Describe the bug Calling host.Users() on a FreeBSD system which uses the utmpx POSIX standard (default since FreeBSD 9.0) returns a slice of UserStat structs, which contains an incorrect value for the Started attribute. Instead of containing a UNIX timestamp representing the start time of the user session, a seemingly random timestamp is being returned.

To Reproduce Start a new user session at a FreeBSD system (e.g. SSH to the machine), then run the following code snippet:

package main

import (
    "fmt"
    "github.com/shirou/gopsutil/host"
)

func main() {
    users, _ := host.Users()
    for _, user := range users {
        fmt.Printf("%s@%s@%s - %d", user.User, user.Terminal, user.Host, user.Started)
    }
}

As an example, this resulted in the following output on my system: root@pts/0@<my reverse dns> - 1732593154 - converting the supposed UNIX timestamp to a human-readable date results in 11/26/2024 @ 3:52am (UTC), which is obviously way off as I am unable to start sessions in the future :)

Expected behavior Calling host.Users() on a FreeBSD system should return a correct UNIX timestamp specifying when the session got started. This behavior would be equivalent to the other supported operating systems, e.g. Linux.

Environment (please complete the following information):

Root cause gopsutil is currently using the C struct declaration utmpx, which is incompatible with the format used by FreeBSD for /var/run/utx.active. While struct utmpx is being represented according to the POSIX standards and used internally in the kernel, FreeBSD chose to use a different representation for the utx.active file.

This can be read in the initial commit which introduced the utmpx implementation to FreeBSD in 2010:

The standard allows the on-disk format to be different than the in-memory representation (struct utmpx). Most operating systems don't do this, but we do. This allows us to keep our ABI more stable, while giving us the opportunity to modify the on-disk format. It also allows us to use a common file format across different architectures (i.e. byte ordering).

The correct structure which should be used for parsing the file is present in lib/libc/gen/utxdb.h, which has some notable differences:

I have already verified that using struct futx would result in the correct timestamp by analyzing a copy of utx.active in a hex editor, which can be seen here: https://zig.pw/3916bfaca6116fe1e5d67b314e6de03c.png

Unfortunately this structure is not being included in the regular header files available in a base FreeBSD installation, so this structure would either have to be manually replicated (without Cgo) or we would have to use the actual C functions to retrieve struct utmpx instances. I couldn't think of a satisfying solution so far, which is why I am opening this as an issue.

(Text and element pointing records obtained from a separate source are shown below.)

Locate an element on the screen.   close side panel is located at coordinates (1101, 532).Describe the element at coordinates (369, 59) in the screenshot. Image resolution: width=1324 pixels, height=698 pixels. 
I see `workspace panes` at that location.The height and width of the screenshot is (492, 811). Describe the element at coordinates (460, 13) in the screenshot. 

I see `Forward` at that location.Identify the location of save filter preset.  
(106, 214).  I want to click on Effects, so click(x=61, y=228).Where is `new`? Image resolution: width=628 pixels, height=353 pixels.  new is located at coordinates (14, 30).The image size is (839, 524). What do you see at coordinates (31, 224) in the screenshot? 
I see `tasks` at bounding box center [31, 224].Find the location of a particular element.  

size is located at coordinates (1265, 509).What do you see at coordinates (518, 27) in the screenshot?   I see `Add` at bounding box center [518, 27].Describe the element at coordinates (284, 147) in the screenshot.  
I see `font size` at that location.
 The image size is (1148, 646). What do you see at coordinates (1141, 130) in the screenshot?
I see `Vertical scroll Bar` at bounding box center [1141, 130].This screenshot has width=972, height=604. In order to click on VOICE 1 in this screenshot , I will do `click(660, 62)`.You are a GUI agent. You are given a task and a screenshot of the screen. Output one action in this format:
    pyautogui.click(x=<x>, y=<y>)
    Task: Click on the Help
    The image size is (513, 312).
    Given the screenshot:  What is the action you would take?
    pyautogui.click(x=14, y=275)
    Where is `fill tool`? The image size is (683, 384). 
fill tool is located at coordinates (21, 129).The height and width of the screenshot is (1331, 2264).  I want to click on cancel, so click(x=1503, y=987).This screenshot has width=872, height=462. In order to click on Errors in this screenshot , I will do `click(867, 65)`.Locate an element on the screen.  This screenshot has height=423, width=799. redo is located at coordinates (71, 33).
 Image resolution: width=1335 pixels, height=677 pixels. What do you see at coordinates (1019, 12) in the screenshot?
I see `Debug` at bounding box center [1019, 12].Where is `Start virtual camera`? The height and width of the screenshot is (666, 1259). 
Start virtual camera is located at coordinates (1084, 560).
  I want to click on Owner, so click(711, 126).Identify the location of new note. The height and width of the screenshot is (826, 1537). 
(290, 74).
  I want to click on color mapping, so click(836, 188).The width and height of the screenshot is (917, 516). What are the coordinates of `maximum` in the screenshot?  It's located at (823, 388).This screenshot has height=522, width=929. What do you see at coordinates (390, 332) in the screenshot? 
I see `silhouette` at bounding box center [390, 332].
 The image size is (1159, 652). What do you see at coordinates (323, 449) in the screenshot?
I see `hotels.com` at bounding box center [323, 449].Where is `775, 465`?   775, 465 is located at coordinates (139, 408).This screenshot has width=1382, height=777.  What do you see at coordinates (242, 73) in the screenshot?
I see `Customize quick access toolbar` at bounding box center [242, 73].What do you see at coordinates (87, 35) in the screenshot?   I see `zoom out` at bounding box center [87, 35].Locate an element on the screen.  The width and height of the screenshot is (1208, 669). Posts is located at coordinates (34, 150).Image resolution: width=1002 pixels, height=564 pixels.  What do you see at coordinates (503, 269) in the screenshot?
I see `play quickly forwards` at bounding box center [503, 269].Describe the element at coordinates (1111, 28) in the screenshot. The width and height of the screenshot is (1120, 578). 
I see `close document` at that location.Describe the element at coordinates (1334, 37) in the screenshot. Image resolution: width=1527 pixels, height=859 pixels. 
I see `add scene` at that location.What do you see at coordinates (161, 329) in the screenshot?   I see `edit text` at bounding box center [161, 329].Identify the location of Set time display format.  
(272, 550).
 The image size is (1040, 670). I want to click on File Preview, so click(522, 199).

shirou commented 5 years ago

Thank you! I will check in this weekend.

Lomanic commented 5 years ago

Thanks for this excellent report. I can reproduce indeed. I tried to regenerate host_freebsd_amd64.go with cgo -godefs types_freebsd.go > host_freebsd_amd64.go on a FreeBSD 12.0 RELEASE VM, but then Utmp was defined as an empty struct and would break the code (and generated types would be sometimes different also).

shirou commented 5 years ago

From this great report, I can create a fix PR #712. please check it and if it works on your environment, I can merge the PR. Thanks!

ppmathis commented 5 years ago

@shirou Thank you very much! I have commented on the PR regarding my test results and can confirm that it does fix this specific issue.

shirou commented 5 years ago

712 is merged. Big thanks for this report and your contribution!